Is your thumb the only place you have a fingerprint? I used my index finger on my Pixel 2
On the power button? How was that comfortable for you?
I use my index finger on the rear scanner on the...S9+, I think? Works fine.
Are you guys pulling my leg? The original post said "I wish they still made phones with scanners at the back, I hate FaceID", and my reply was "if you don't mind side scanners, which allow you to do the thing you miss (unlocking the phone while taking it out of your pocket), they still make those".
> and my reply was "if you don't mind side scanners, which allow you to do the thing you miss (unlocking the phone while taking it out of your pocket), they still make those".
This isn't quite what you said, you asked a question
> why does it have to specifically be the back?
and then got an answer to the question
> Where does your index finger sit?
This answer was presumably meant to imply that your index finger naturally sits at the perfect spot for unlocking the phone if the sensor is on the back. At least for me (and I always assumed everyone else, but you are showing to be an exception), my index finger is on the back of the phone both when taking it out of the pocket and when holding it, so it's the perfect spot for a sensor.
Your assumption of using the thumb to unlock the phone is apparently so strong that maybe you didn't realize others in this thread are assuming index finger is the most natural to unlock, and I guess that is where the confusion comes from. Since I have a sensor on the back of my phone and unlock it with my index finger while taking it out of my pocket, this statement is very odd to me:
> The original topic was about unlocking your phone while taking it out of your pocket, which is done with the thumb.
First, it's not true for me, since I use my index finger, and second, I'm not even sure how I would have to contort my hand to have the fingers and thumbs on the side of the phone while taking it out of my pocket such that the thumb could unlock via a side sensor. Even putting my hand in at a 90 degree angle is tough because pockets are usually too tight for that. But I suppose if you have always unlocked your phone with your thumb while taking it out of your pocket, I can see why you might think they're pulling your leg.

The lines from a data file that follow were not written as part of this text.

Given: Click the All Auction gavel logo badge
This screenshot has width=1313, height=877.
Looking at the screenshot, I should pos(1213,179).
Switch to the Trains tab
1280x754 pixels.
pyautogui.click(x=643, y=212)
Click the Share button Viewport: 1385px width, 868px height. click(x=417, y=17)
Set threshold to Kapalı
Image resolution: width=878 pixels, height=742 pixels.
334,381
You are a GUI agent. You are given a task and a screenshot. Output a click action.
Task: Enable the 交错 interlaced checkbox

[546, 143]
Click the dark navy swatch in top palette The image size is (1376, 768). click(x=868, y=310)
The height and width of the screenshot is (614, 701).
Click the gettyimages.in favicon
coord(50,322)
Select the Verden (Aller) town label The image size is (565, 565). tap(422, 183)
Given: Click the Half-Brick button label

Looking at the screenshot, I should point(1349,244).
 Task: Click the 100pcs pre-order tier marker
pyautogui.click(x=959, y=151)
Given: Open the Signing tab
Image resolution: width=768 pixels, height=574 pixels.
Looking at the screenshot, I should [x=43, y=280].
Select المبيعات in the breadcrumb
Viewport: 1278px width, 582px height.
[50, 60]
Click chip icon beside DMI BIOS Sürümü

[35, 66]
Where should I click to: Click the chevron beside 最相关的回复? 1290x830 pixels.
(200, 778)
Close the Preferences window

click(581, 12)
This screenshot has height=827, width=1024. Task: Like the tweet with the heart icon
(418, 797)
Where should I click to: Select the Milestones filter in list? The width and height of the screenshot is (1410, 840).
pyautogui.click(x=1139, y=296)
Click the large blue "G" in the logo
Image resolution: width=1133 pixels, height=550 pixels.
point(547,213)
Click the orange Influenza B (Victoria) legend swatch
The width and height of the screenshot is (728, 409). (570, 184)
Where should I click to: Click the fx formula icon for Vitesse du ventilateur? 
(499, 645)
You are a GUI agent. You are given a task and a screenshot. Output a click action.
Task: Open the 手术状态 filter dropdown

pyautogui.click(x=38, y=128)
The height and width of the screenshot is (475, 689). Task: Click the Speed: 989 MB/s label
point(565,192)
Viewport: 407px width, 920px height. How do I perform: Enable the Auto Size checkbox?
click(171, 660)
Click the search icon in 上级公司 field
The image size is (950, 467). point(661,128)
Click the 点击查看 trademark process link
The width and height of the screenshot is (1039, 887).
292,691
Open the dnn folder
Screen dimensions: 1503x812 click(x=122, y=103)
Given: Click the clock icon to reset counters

Are you saying that they’re holding it wrong™?
The S9 wasn't super bad but the S8's was right beside the cam which really sucked. Constantly getting fingerprints all over the camera.
I literally asked a question about the index finger. Don't try to gaslight me here lol
https://news.ycombinator.com/item?id=44358046The thumb works well enough with the finger print scanner to the side IMHO.
Who said it has to be on the back? Bro said that's what he prefers over Face ID, maybe just has never had one on the lock button.
I have. Better than FaceID and under screen but I still prefer on the back. It had other benefits and just felt nicer than in the lock button
If it doesn't have to be on the back, he can just buy a phone with a fingerprint reader on the side today.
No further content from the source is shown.